The Germans have a word for it: Schadenfreude.
It describes the pleasure felt at the discomfort of another person especially an opponent or rival. It applies in politics and sport, and probably in business, as we find pleasure in the humiliation and the exclusion of that other person. ‘It serves them right – they had it coming.’
And this emotion contains just the right twist of viciousness, the right degree of contempt and even hatred. The sporting rival may have lost a match, the political party may have lost the election or that particularly grasping firm may finally have gone bankrupt.
And this emotion can lie within our own desire for vindication in the face of denial and rejection and humiliation. It may have been there in the plea that God would rend the heavens and come down.
The plea was heartfelt enough – that the society with its morals and culture and oh-so-correct politics may finally find its match in the judgment of God.

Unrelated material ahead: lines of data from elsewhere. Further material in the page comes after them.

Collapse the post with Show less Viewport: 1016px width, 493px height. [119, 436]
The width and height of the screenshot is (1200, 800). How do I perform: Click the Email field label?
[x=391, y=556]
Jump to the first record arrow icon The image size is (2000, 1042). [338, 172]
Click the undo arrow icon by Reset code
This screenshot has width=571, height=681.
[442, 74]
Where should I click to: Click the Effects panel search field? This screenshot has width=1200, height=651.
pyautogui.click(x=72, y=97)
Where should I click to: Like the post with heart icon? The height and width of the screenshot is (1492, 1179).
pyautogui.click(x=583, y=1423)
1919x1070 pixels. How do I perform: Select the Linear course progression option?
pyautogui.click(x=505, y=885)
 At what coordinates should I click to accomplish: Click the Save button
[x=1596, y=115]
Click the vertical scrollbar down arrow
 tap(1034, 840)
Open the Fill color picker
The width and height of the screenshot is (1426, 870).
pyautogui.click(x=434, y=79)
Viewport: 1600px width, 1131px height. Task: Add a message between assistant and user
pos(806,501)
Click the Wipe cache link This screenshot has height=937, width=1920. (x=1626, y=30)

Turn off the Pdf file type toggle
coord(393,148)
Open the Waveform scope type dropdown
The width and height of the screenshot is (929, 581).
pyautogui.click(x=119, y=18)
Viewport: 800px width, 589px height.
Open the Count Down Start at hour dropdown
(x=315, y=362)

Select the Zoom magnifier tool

The trouble is that it invites judgment on us as well and even Isaiah accepted that his generation had its fair share of spiritual drift and moral compromise. The Day of the Lord would be fine but that did not change the fact that the devotions and the worship and the social and moral dealings of even the most devout fell far short of the glory of God.
Our righteous deeds are as filthy rags. Far from being able to claim to be right in the sight of God, even the best of the people still needed to turn away from lives of self-interest and of compromise with the spirit of the age. Far from expecting to be clothed in the glorious apparel of the just, the people could only present themselves in rotten rags, filthy and smelling and falling apart, scarcely able to conceal their – or our embarrassment.
So Isaiah was never going to approach God confident in his own lifestyle or morals or transactions. His own prayers would be pathetic things indeed, and his offerings would only screen his own sense of shortcoming.
For Isaiah the Day of the Lord was going to be terrible indeed.
But Paul went further than this for he always accepted that eternal life was in Jesus Christ and never apart from Him. It would be received only as a gift and never as a wage, and yet to those who do receive it as God gives it in Jesus Christ also find that there are other things as well bestowed as gifts by the Holy Spirit.
For the gospel message was there to be proclaimed in word and lived out in life and in deed. It was there to give life to all relationships and loyalties and to set our priorities and hopes.
Life outside the gospel message and its community would be dreich indeed. It might consist of affecting the right attitudes but never living in that deeper wisdom of God. It might hope that occasional acts of charity would buy God’s mercy as if the blood of Jesus was not enough or could be substituted by self-selected and self-evaluated ‘good works’.
We might hope that God would underwrite the priorities of our lifestyles and choices when He really wants us to life His life in the world and to know His life within our own. Far from rubber-stamping our choices, He should be setting our priorities.
But this is the state of the world and of the church that Jesus warns us about. It would be a time when the testimony to the life of God in Jesus Christ would be rejected and abused by the world as a whole and by those parts of the church for which the world’s approval counted for more than that of God.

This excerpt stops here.